*YOUR GOAL*: All of the data is to be copied without a single change.

*GIVEN ENTRIES*:

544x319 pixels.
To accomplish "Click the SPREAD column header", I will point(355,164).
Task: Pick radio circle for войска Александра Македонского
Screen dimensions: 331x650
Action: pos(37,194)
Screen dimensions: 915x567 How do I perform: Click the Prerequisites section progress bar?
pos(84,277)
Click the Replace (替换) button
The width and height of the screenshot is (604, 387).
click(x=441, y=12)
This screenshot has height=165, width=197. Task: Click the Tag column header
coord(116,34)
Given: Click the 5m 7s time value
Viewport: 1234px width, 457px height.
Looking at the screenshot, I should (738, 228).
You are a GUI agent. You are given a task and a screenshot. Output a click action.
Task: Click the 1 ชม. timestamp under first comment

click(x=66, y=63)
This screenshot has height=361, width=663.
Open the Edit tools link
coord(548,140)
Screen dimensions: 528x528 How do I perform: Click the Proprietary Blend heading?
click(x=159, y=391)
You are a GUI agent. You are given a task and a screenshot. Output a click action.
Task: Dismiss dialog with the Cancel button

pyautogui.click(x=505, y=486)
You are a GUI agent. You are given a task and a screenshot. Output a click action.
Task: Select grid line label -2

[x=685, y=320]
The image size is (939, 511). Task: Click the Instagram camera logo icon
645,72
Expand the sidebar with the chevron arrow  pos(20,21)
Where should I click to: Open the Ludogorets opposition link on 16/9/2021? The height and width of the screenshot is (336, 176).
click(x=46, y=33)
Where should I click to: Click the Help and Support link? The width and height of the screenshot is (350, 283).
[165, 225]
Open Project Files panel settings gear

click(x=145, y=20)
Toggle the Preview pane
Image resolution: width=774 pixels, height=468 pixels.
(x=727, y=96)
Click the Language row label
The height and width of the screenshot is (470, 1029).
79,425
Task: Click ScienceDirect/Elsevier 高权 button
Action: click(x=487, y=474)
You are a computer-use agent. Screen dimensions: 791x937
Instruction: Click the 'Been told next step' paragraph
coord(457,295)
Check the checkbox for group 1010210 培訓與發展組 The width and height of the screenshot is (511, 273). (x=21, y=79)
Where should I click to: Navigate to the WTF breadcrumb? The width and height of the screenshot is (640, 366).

*TASK RESPONSE*:
544x319 pixels.
To accomplish "Click the SPREAD column header", I will point(355,164).
Task: Pick radio circle for войска Александра Македонского
Screen dimensions: 331x650
Action: pos(37,194)
Screen dimensions: 915x567 How do I perform: Click the Prerequisites section progress bar?
pos(84,277)
Click the Replace (替换) button
The width and height of the screenshot is (604, 387).
click(x=441, y=12)
This screenshot has height=165, width=197. Task: Click the Tag column header
coord(116,34)
Given: Click the 5m 7s time value
Viewport: 1234px width, 457px height.
Looking at the screenshot, I should (738, 228).
You are a GUI agent. You are given a task and a screenshot. Output a click action.
Task: Click the 1 ชม. timestamp under first comment

click(x=66, y=63)
This screenshot has height=361, width=663.
Open the Edit tools link
coord(548,140)
Screen dimensions: 528x528 How do I perform: Click the Proprietary Blend heading?
click(x=159, y=391)
You are a GUI agent. You are given a task and a screenshot. Output a click action.
Task: Dismiss dialog with the Cancel button

pyautogui.click(x=505, y=486)
You are a GUI agent. You are given a task and a screenshot. Output a click action.
Task: Select grid line label -2

[x=685, y=320]
The image size is (939, 511). Task: Click the Instagram camera logo icon
645,72
Expand the sidebar with the chevron arrow  pos(20,21)
Where should I click to: Open the Ludogorets opposition link on 16/9/2021? The height and width of the screenshot is (336, 176).
click(x=46, y=33)
Where should I click to: Click the Help and Support link? The width and height of the screenshot is (350, 283).
[165, 225]
Open Project Files panel settings gear

click(x=145, y=20)
Toggle the Preview pane
Image resolution: width=774 pixels, height=468 pixels.
(x=727, y=96)
Click the Language row label
The height and width of the screenshot is (470, 1029).
79,425
Task: Click ScienceDirect/Elsevier 高权 button
Action: click(x=487, y=474)
You are a computer-use agent. Screen dimensions: 791x937
Instruction: Click the 'Been told next step' paragraph
coord(457,295)
Check the checkbox for group 1010210 培訓與發展組 The width and height of the screenshot is (511, 273). (x=21, y=79)
Where should I click to: Navigate to the WTF breadcrumb? The width and height of the screenshot is (640, 366).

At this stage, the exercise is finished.